**Exercise description**
Transcribe the data that follows. Match it character for character.

Content starts

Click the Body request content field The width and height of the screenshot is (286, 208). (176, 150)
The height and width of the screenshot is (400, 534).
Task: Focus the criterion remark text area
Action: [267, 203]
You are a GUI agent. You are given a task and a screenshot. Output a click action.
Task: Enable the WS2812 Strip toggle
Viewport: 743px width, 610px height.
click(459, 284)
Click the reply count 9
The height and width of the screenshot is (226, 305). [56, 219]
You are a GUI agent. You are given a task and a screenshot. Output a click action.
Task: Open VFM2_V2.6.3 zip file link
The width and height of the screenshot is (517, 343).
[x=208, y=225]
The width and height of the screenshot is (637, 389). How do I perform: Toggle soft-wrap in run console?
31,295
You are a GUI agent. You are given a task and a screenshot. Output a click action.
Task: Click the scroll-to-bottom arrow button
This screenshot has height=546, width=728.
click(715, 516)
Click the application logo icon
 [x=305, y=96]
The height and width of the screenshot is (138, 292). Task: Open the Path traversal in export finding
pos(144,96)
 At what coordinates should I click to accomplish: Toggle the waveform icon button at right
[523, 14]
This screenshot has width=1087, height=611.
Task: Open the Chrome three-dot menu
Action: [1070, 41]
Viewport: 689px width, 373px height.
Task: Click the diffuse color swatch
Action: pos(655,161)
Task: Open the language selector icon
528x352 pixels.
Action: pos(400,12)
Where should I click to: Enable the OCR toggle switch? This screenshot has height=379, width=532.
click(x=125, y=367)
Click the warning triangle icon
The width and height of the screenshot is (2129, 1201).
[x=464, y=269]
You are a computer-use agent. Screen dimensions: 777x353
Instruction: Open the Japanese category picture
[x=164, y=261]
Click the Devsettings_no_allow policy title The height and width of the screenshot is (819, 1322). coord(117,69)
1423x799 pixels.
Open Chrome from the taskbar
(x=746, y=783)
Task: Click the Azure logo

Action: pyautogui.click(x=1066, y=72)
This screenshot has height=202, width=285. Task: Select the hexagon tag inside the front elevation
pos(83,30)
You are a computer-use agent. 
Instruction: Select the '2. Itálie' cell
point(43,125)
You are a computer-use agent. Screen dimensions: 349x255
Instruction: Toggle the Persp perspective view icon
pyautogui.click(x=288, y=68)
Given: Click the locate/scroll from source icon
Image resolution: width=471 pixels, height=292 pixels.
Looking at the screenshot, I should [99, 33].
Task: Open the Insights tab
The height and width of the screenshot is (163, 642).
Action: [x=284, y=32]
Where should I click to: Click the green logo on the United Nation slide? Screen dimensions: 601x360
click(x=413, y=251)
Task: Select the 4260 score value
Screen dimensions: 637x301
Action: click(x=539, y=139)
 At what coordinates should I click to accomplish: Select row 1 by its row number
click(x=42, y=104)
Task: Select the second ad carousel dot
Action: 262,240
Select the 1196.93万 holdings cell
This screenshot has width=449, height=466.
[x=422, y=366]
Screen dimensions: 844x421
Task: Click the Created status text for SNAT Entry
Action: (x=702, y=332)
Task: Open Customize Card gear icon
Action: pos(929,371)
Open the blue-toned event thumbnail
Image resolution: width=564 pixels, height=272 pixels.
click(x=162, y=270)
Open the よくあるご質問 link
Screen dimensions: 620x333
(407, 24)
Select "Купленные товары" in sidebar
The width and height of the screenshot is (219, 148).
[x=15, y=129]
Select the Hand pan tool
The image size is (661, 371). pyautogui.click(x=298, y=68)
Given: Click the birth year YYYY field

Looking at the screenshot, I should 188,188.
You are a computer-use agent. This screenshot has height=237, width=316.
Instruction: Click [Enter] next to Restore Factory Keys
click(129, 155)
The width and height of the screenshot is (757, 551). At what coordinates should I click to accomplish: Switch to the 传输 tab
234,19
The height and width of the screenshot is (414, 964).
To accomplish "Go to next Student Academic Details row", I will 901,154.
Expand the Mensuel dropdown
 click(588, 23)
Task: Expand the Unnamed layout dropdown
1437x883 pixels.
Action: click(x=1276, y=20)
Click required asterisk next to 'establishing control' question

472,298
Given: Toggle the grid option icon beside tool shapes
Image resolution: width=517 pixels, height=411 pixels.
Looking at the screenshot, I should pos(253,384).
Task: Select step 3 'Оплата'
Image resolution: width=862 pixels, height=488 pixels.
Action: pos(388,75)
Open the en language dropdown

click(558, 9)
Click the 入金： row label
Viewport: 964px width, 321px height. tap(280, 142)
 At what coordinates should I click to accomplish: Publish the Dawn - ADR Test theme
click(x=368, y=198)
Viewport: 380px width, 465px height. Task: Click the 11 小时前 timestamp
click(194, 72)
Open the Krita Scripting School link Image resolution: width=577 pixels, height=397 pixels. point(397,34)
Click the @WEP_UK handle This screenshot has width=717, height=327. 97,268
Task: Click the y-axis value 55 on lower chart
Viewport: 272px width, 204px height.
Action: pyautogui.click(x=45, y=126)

Content ends

**Task result**
Click the Body request content field The width and height of the screenshot is (286, 208). (176, 150)
The height and width of the screenshot is (400, 534).
Task: Focus the criterion remark text area
Action: [267, 203]
You are a GUI agent. You are given a task and a screenshot. Output a click action.
Task: Enable the WS2812 Strip toggle
Viewport: 743px width, 610px height.
click(459, 284)
Click the reply count 9
The height and width of the screenshot is (226, 305). [56, 219]
You are a GUI agent. You are given a task and a screenshot. Output a click action.
Task: Open VFM2_V2.6.3 zip file link
The width and height of the screenshot is (517, 343).
[x=208, y=225]
The width and height of the screenshot is (637, 389). How do I perform: Toggle soft-wrap in run console?
31,295
You are a GUI agent. You are given a task and a screenshot. Output a click action.
Task: Click the scroll-to-bottom arrow button
This screenshot has height=546, width=728.
click(715, 516)
Click the application logo icon
 [x=305, y=96]
The height and width of the screenshot is (138, 292). Task: Open the Path traversal in export finding
pos(144,96)
 At what coordinates should I click to accomplish: Toggle the waveform icon button at right
[523, 14]
This screenshot has width=1087, height=611.
Task: Open the Chrome three-dot menu
Action: [1070, 41]
Viewport: 689px width, 373px height.
Task: Click the diffuse color swatch
Action: pos(655,161)
Task: Open the language selector icon
528x352 pixels.
Action: pos(400,12)
Where should I click to: Enable the OCR toggle switch? This screenshot has height=379, width=532.
click(x=125, y=367)
Click the warning triangle icon
The width and height of the screenshot is (2129, 1201).
[x=464, y=269]
You are a computer-use agent. Screen dimensions: 777x353
Instruction: Open the Japanese category picture
[x=164, y=261]
Click the Devsettings_no_allow policy title The height and width of the screenshot is (819, 1322). coord(117,69)
1423x799 pixels.
Open Chrome from the taskbar
(x=746, y=783)
Task: Click the Azure logo

Action: pyautogui.click(x=1066, y=72)
This screenshot has height=202, width=285. Task: Select the hexagon tag inside the front elevation
pos(83,30)
You are a computer-use agent. 
Instruction: Select the '2. Itálie' cell
point(43,125)
You are a computer-use agent. Screen dimensions: 349x255
Instruction: Toggle the Persp perspective view icon
pyautogui.click(x=288, y=68)
Given: Click the locate/scroll from source icon
Image resolution: width=471 pixels, height=292 pixels.
Looking at the screenshot, I should [99, 33].
Task: Open the Insights tab
The height and width of the screenshot is (163, 642).
Action: [x=284, y=32]
Where should I click to: Click the green logo on the United Nation slide? Screen dimensions: 601x360
click(x=413, y=251)
Task: Select the 4260 score value
Screen dimensions: 637x301
Action: click(x=539, y=139)
 At what coordinates should I click to accomplish: Select row 1 by its row number
click(x=42, y=104)
Task: Select the second ad carousel dot
Action: 262,240
Select the 1196.93万 holdings cell
This screenshot has width=449, height=466.
[x=422, y=366]
Screen dimensions: 844x421
Task: Click the Created status text for SNAT Entry
Action: (x=702, y=332)
Task: Open Customize Card gear icon
Action: pos(929,371)
Open the blue-toned event thumbnail
Image resolution: width=564 pixels, height=272 pixels.
click(x=162, y=270)
Open the よくあるご質問 link
Screen dimensions: 620x333
(407, 24)
Select "Купленные товары" in sidebar
The width and height of the screenshot is (219, 148).
[x=15, y=129]
Select the Hand pan tool
The image size is (661, 371). pyautogui.click(x=298, y=68)
Given: Click the birth year YYYY field

Looking at the screenshot, I should 188,188.
You are a computer-use agent. This screenshot has height=237, width=316.
Instruction: Click [Enter] next to Restore Factory Keys
click(129, 155)
The width and height of the screenshot is (757, 551). At what coordinates should I click to accomplish: Switch to the 传输 tab
234,19
The height and width of the screenshot is (414, 964).
To accomplish "Go to next Student Academic Details row", I will 901,154.
Expand the Mensuel dropdown
 click(588, 23)
Task: Expand the Unnamed layout dropdown
1437x883 pixels.
Action: click(x=1276, y=20)
Click required asterisk next to 'establishing control' question

472,298
Given: Toggle the grid option icon beside tool shapes
Image resolution: width=517 pixels, height=411 pixels.
Looking at the screenshot, I should pos(253,384).
Task: Select step 3 'Оплата'
Image resolution: width=862 pixels, height=488 pixels.
Action: pos(388,75)
Open the en language dropdown

click(558, 9)
Click the 入金： row label
Viewport: 964px width, 321px height. tap(280, 142)
 At what coordinates should I click to accomplish: Publish the Dawn - ADR Test theme
click(x=368, y=198)
Viewport: 380px width, 465px height. Task: Click the 11 小时前 timestamp
click(194, 72)
Open the Krita Scripting School link Image resolution: width=577 pixels, height=397 pixels. point(397,34)
Click the @WEP_UK handle This screenshot has width=717, height=327. 97,268
Task: Click the y-axis value 55 on lower chart
Viewport: 272px width, 204px height.
Action: pyautogui.click(x=45, y=126)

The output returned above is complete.